Best Practice for Performance to/from tape

Updated 11/6/2009

 

The purpose of this document is to provide guidelines to enable users to get the best performance from enstore. The main two factors that affect tape performance are streaming and per file overhead, both of which are affected by file size.

 

There are a number of overheads that affect the performance when reading or writing files on tape:

 

·      Mount latency (including load time) – this is on the order of one to two minutes best and can take a very long time depending on how busy the system is and how busy the tape drives are

·      Seek time. For LTO4 it takes about 100s to traverse the length of a tape. The average seek time from the beginning of the tape is ½ this or about 50 seconds. The average seek time from a randomly located file to another randomly located file is 1/3 of this, or 33 seconds.

·      There is a per file overhead to write a file mark. The observed value is 3 seconds. It takes a day to write 30,000 files to a tape. Small files are bad!

·      Back Hitch latency. If a tape stops streaming, in order to be up to speed at the location where it had stopped, the tape must back up (hitch) some distance so it can ramp up to read/write speed by the time the last location passes over the head. Typically IBM drives stream at 4 different rates to reduce back hitch. For example there are 4 streaming rates between around 30 MB/s and 120 MB/s for IBM LTO4 drives.  Hitch back wears the drive and tape.

 

The overheads that dominate writes are the mount latency, the time to seek to the end of data on tape, the file mark overheads for each successive writes, and back hitch latency. 

 

The preferred mode of operation for writing files is to write at least the minimum streaming rate (30MB/s) with enough files that the overheads become insignificant and at file sizes such that the file mark is insignificant. In order to render the file mark overhead insignificant, your file size should be such that the time it takes to read/write the file on tape is significantly more than this overhead, say a factor of 10. For a 30MB/s 9940B drive, this is about 1GB. For a LTO-3 streaming at 40MB/s it is 1.3 GB, and for an LTO-3 streaming at 80MB/s this is 2.6GB.

 

The overheads that dominate reads are the mount latency and seek times.

 

The preferred mode for reading tapes is to read files successively in the order they were written and in batches large enough that other overheads become insignificant.  Note it is best to read successive files without skipping any.  Note also that enstore takes care of the ordering of reads from a tape by sorting queued requests for files on a tape in the order they were written to the tape. The experiment should attempt to read as many files from a tape as it can at once rather than individual files spread over man tapes.

 

There is another very important reason not to write small files. Enstore administrators maintain the integrity of your data by copying a tape to new media when the tape has had too many mounts (nominally 2000), and migrates tapes to denser media to save space and also to move off of media that is becoming obsolete.  A tape with 30,000 files takes more than a day to copy (just writing the file-marks)!
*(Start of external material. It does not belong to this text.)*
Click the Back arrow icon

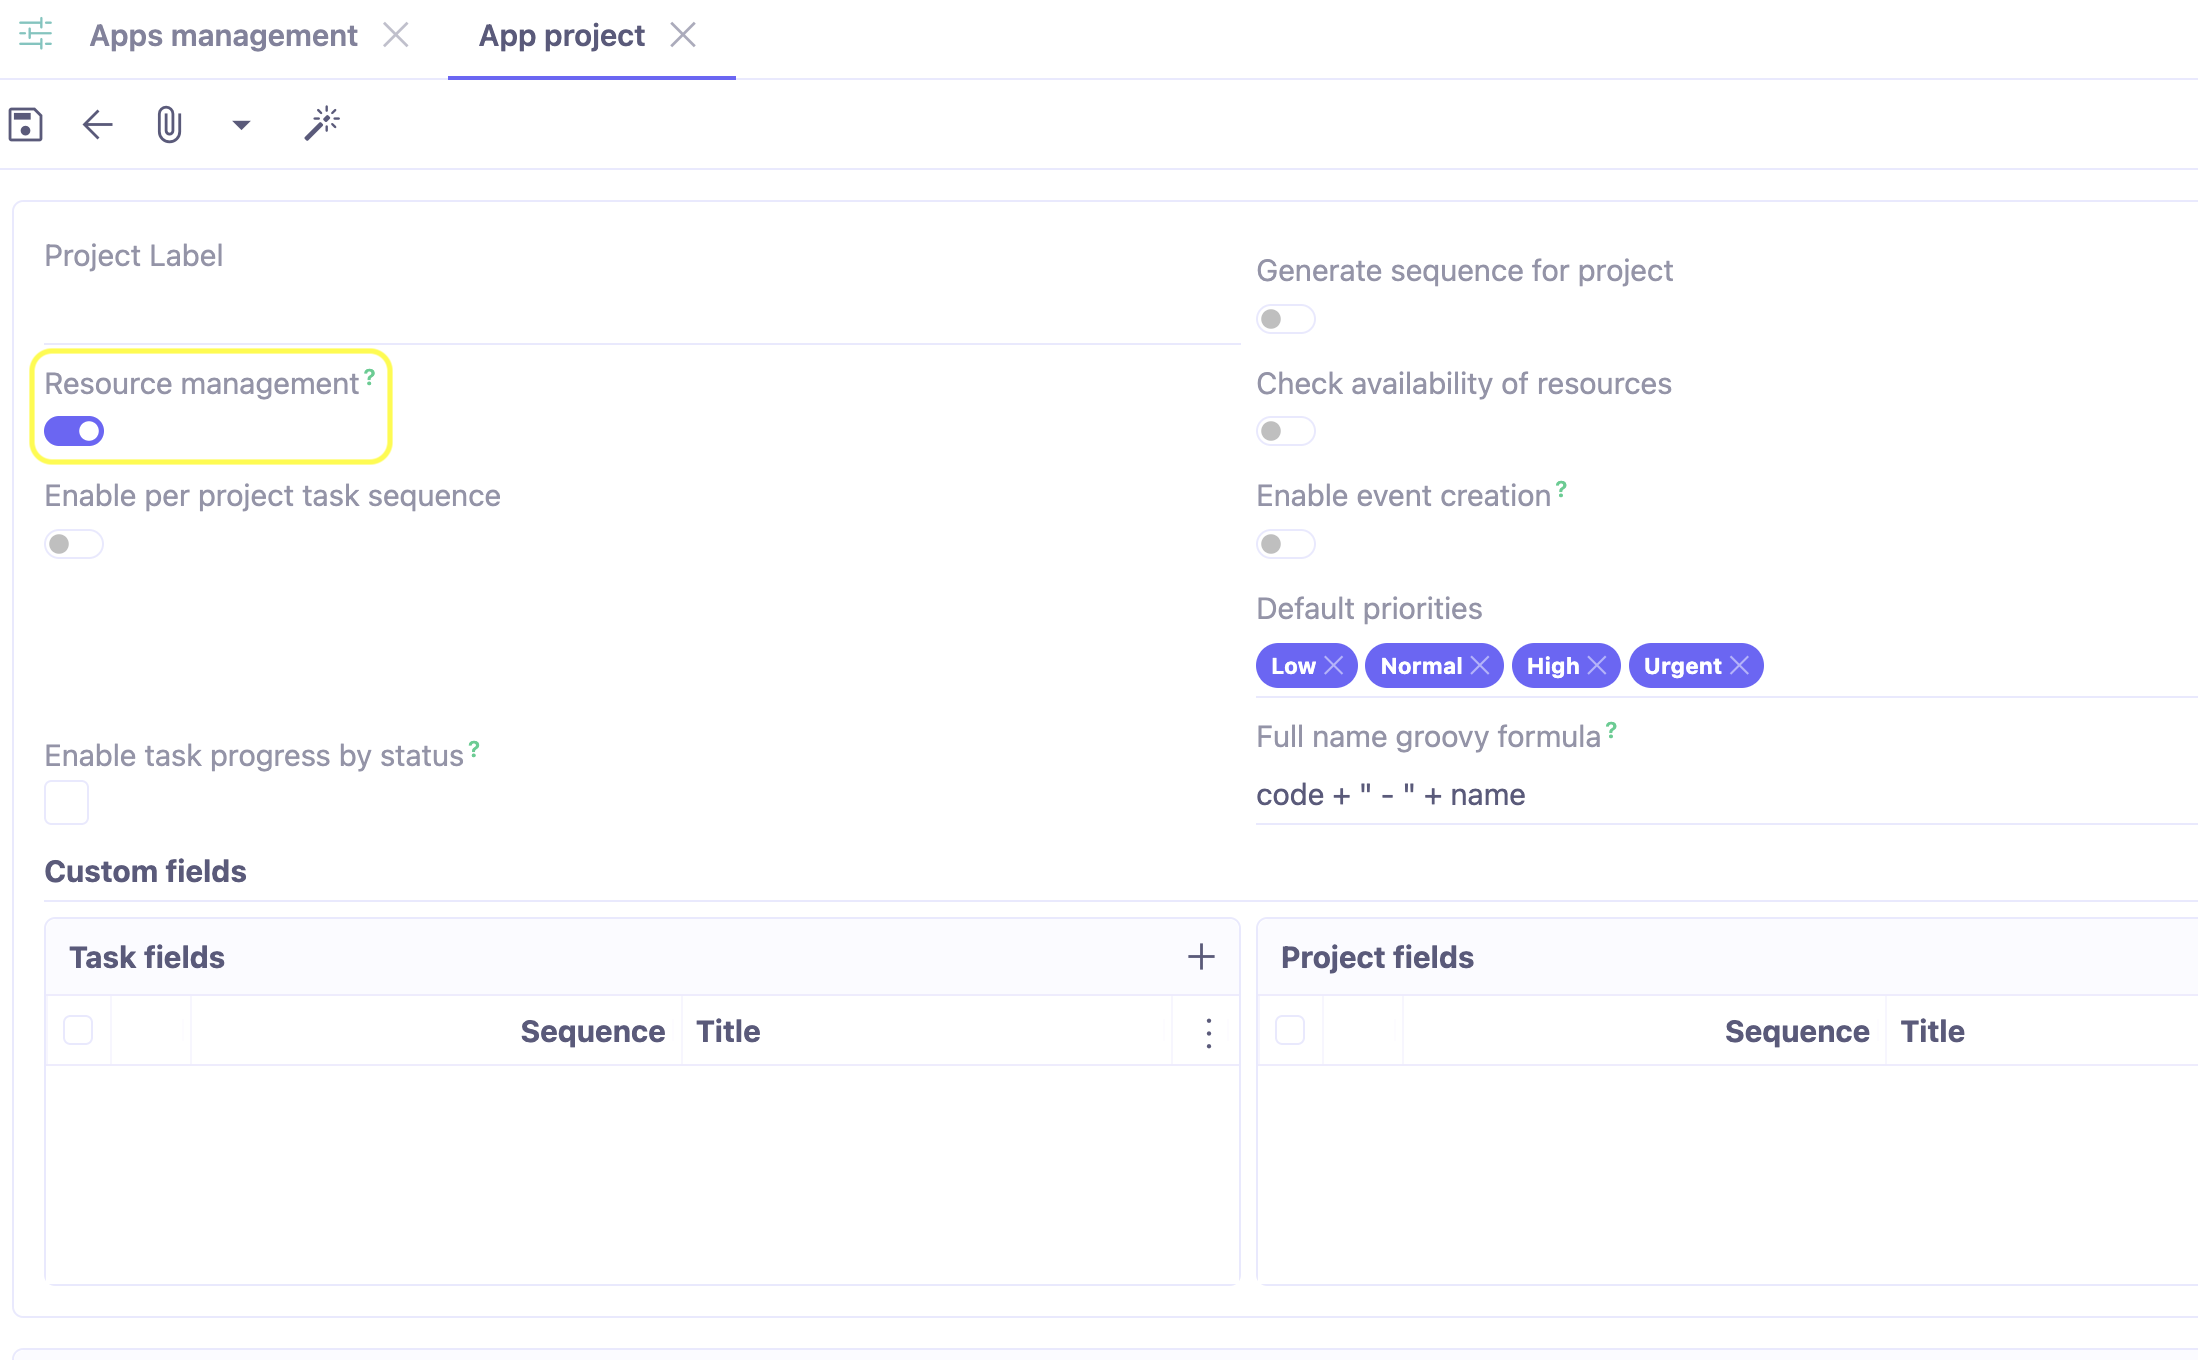tap(96, 124)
This ties up costly resources – the tape drives. It is recommended that no more than 3000 file be written to a single tape. Using the file size recommendations based on overhead considerations limits the number of files/tape to the hundreds.

 

Tape drives have a rate that they stream at, that is, they continue writing (reading) at this rate without starting and stopping as long as data is written (read) at this rate or faster. A drive will stop streaming to write a file-mark. Keeping a drive streaming provides the best rate possible and does not wear the drive as much as the continual starting and stopping when not streaming.

 

9940B

30MB/s

LTO-2

35MB/s

LTO-3

40MB/s  and 80MB/s

LTO-4

30MB/s - 120MB/s

 

Table 1. Drive streaming rates

 

A drive will not stream for very long when small files are written to it, or if the rate the file is being provided is slower than the drive’s streaming rate(s). Enstore has a large buffer memory on its movers that pretty much assures that reads of large files stream, regardless of how fast they are read out. With writes, the drive will not stream unless the rate provided over the network is sufficient. For 9940B drives, this rate is 30MB/s. LTO-3 (IBM) can stream at 40MB/s or 80MB/s. The usual culprit in not achieving these rates is the disk on the client computer – network rates are usually not an issue.

.

Below is a table of recommended file sizes and disk rates to get the best performance from enstore:

 

Technology

Recommended File Size

Disk rate to stream writes

9940B

1-2GB

> 30 MB/s

LTO-2

1-2GB

> 35MB/s

LTO-3

2-5GB

> 40-80 MB/s

LTO-4

3-6GB

> 30 to 120 MB/s

 

Table 2: Enstore recommended files sizes and rates

                                                                                                                                                                                                                

Note that these file sizes also keep the drive streaming for a significant time (~1 minute) so that the wear on the drives from stopping/starting is also minimized.